This kind of crime thriller isn’t standard fare at Warped Perspective, but Baby Money has a great deal to recommend it: it’s well-paced, well-developed and carries enough surprises to maintain interest. Beginning with a young woman, Minny (Danay Garcia) having an ultrasound scan, it’s clear immediately that this is a wanted baby but – Minny immediately questions how she is going to be able to afford this child. An animated title sequence insinuates that she has been a dancer for a living – something which is out of the question for the moment – and her baby’s father is apparently willing to take drastic measures to get them some cash.
Cut to a particular evening: Minny’s partner Gil (Michael Drayer) has teamed up with local low-end criminals Dom and Tony to orchestrate a home invasion, seeking a specific something which is evidently worth a great deal to someone higher up the chain. The plan is: they break in, retrieve the box, and then get out of there, with the heavily-pregnant Minny as their getaway driver. What could go wrong? Well, everything. The family in question is at home, and Minny, in a panic, drives off when she gets a glimpse of what is going on inside. The men are trapped inside the residence and news of their crime is soon all over the city, with a police cordon and a manhunt. To make things worse, they are operating under a time limit, but the burner phone they need to answer is in the car…
Cue a widening web of characters, each with their own arcs and fallibilities, but make no mistake: Baby Money is an incredibly female-led film. The film is also very quick to humanise its characters, making them plausible and flawed seemingly very succinctly, avoiding the urge to make people into straightforward heroes or villains. Garcia is excellent in the lead role here, clearly a woman in turmoil with a great deal going unsaid, but still being enacted. But perhaps the best of the bunch is Heidi (Taja V. Simpson), a good person who deserves none of what befalls her. Her performance carries a great deal of the tension, tension which never relents because the initial pace and panic hangs over the rest of the film: you know more is coming. The chain of errors which unfolds is incredibly difficult to watch, covering ground from life-threatening events to communication breakdowns, though all of these drive the film towards its grim conclusion. The behaviour of Gil and Dom (Cabin Fever star Joey Kern) is so erratic and wrongheaded that it strays towards farce in some moments – but, again, always with that threat of far worse staying with it.

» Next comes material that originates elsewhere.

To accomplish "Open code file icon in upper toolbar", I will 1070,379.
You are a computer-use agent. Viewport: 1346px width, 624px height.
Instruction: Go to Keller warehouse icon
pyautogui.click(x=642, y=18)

In its heist-goes-wrong motif Baby Money resembles, to some extent, Reservoir Dogs: the same confined location, fallible players and natural dialogue hold sway (there’s something of Pulp Fiction, too, in the mysterious box which they are sent to retrieve). However, Tarantino never could write women characters in the way Mikhael Bassilli has here; it’s a cleverly-paced thriller, where the dynamics shift and develop into a story all about motherhood. It’s also interesting that, in a film which at first seems to be about a relationship, the couple spends so little time together. Really, the film is about women realising their strengths. It’s impossible not to like Minny and Heidi; it’s impossible not to be utterly exasperated with the short-sighted stupidity and cruelty of the men. Increasingly, this very tense film becomes a very humane story, with some brilliant moments of redemption. Baby Money is not a comfortable watch, but it’s an engrossing one.
Baby Money (2021) will feature at the 25th Fantasia Film Festival.